Carly’s Law was introduced after 15-year-old Carly Ryan was raped and murdered by a 50-year-old paedophile who had posed online as a teenage student in 2007.
The change made it a crime in SA to plan to harm a child under 16 and targeting predators who lied about their age.
Carly’s Law-styled increased powers comes after frustration among police over the difficulty of prosecuting offenders caught in the early stages of online grooming, Frecklington says.
The LNP proposes to make it an offence for an adult to communicate with a child while claiming to be younger than they are, or another person altogether, to meet with a child.
It will also be an offence for an adult to communicate with a child while claiming to be younger than they are, or another person altogether, with intent to commit an offence against the child.

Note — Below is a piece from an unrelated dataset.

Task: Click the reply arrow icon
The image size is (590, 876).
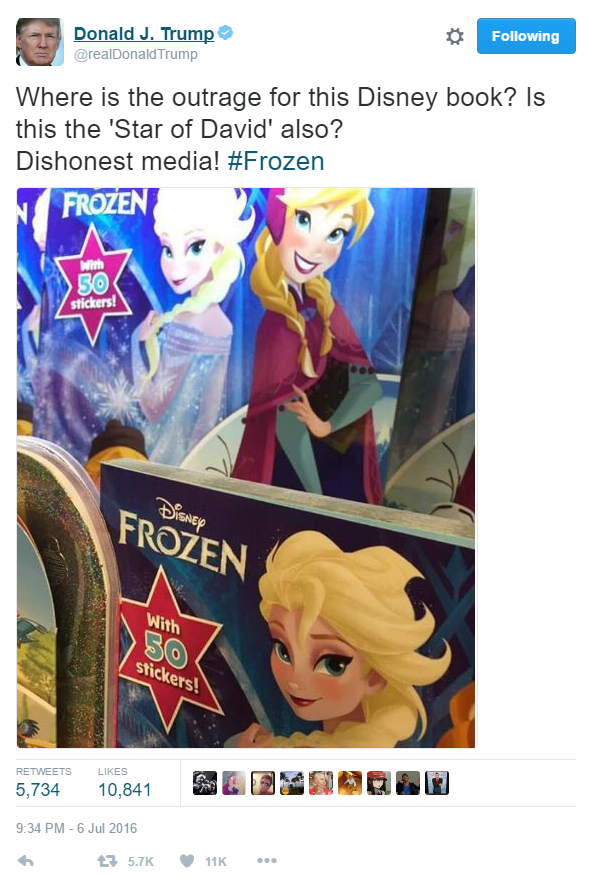Action: (x=26, y=860)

“There’ll be no hiding place for vile online predators under a government I lead,” Frecklington said.
“These laws will ensure police have the tools they need to protect kids from online predators.”
Opposition shadow attorney-general David Janetzki said Queensland’s version of Carly’s Law would “plug” gaps within the state’s own laws.
“In Queensland, there are grooming offences, however, for those offences to be applied there must be an intent to commit a sexual attack,” he said.
“These laws do not require intent.”
Premier Annastacia Palaszczuk there needs to be “absolute firm action” to protect children from sexual exploitation and they have implemented laws which are monitored by police.